■ Do this
Recast the material below as a JSON list of strings, one string per line, leaving out blank lines.

■ Record excerpts
◆ ◆ ◆

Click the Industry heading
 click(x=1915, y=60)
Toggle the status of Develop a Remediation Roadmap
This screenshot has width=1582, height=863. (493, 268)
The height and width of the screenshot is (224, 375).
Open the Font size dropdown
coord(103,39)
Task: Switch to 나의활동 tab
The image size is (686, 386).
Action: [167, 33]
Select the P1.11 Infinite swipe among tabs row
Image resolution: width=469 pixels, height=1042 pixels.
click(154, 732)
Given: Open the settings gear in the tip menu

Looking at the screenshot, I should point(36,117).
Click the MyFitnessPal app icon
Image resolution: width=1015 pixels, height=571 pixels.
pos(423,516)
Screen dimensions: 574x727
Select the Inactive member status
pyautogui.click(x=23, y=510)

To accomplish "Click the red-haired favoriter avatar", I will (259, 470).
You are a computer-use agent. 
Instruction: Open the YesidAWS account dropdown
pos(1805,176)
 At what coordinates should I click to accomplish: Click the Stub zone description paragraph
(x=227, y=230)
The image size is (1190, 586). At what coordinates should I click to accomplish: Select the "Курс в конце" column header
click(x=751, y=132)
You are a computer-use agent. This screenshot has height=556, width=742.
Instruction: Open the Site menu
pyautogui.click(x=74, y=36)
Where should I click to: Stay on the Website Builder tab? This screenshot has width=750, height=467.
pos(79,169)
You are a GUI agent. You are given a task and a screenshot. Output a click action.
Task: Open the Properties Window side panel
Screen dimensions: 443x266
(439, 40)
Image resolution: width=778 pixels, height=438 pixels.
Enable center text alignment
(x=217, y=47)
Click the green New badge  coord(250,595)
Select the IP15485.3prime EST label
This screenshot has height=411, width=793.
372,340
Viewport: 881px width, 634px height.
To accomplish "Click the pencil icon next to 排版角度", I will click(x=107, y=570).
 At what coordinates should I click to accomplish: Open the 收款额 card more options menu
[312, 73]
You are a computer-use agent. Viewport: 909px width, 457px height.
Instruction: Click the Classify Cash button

◆ ◆ ◆

■ Full response
[
  "Click the Industry heading",
  " click(x=1915, y=60)",
  "Toggle the status of Develop a Remediation Roadmap",
  "This screenshot has width=1582, height=863. (493, 268)",
  "The height and width of the screenshot is (224, 375).",
  "Open the Font size dropdown",
  "coord(103,39)",
  "Task: Switch to 나의활동 tab",
  "The image size is (686, 386).",
  "Action: [167, 33]",
  "Select the P1.11 Infinite swipe among tabs row",
  "Image resolution: width=469 pixels, height=1042 pixels.",
  "click(154, 732)",
  "Given: Open the settings gear in the tip menu",
  "Looking at the screenshot, I should point(36,117).",
  "Click the MyFitnessPal app icon",
  "Image resolution: width=1015 pixels, height=571 pixels.",
  "pos(423,516)",
  "Screen dimensions: 574x727",
  "Select the Inactive member status",
  "pyautogui.click(x=23, y=510)",
  "To accomplish \"Click the red-haired favoriter avatar\", I will (259, 470).",
  "You are a computer-use agent. ",
  "Instruction: Open the YesidAWS account dropdown",
  "pos(1805,176)",
  " At what coordinates should I click to accomplish: Click the Stub zone description paragraph",
  "(x=227, y=230)",
  "The image size is (1190, 586). At what coordinates should I click to accomplish: Select the \"Курс в конце\" column header",
  "click(x=751, y=132)",
  "You are a computer-use agent. This screenshot has height=556, width=742.",
  "Instruction: Open the Site menu",
  "pyautogui.click(x=74, y=36)",
  "Where should I click to: Stay on the Website Builder tab? This screenshot has width=750, height=467.",
  "pos(79,169)",
  "You are a GUI agent. You are given a task and a screenshot. Output a click action.",
  "Task: Open the Properties Window side panel",
  "Screen dimensions: 443x266",
  "(439, 40)",
  "Image resolution: width=778 pixels, height=438 pixels.",
  "Enable center text alignment",
  "(x=217, y=47)",
  "Click the green New badge  coord(250,595)",
  "Select the IP15485.3prime EST label",
  "This screenshot has height=411, width=793.",
  "372,340",
  "Viewport: 881px width, 634px height.",
  "To accomplish \"Click the pencil icon next to 排版角度\", I will click(x=107, y=570).",
  " At what coordinates should I click to accomplish: Open the 收款额 card more options menu",
  "[312, 73]",
  "You are a computer-use agent. Viewport: 909px width, 457px height.",
  "Instruction: Click the Classify Cash button"
]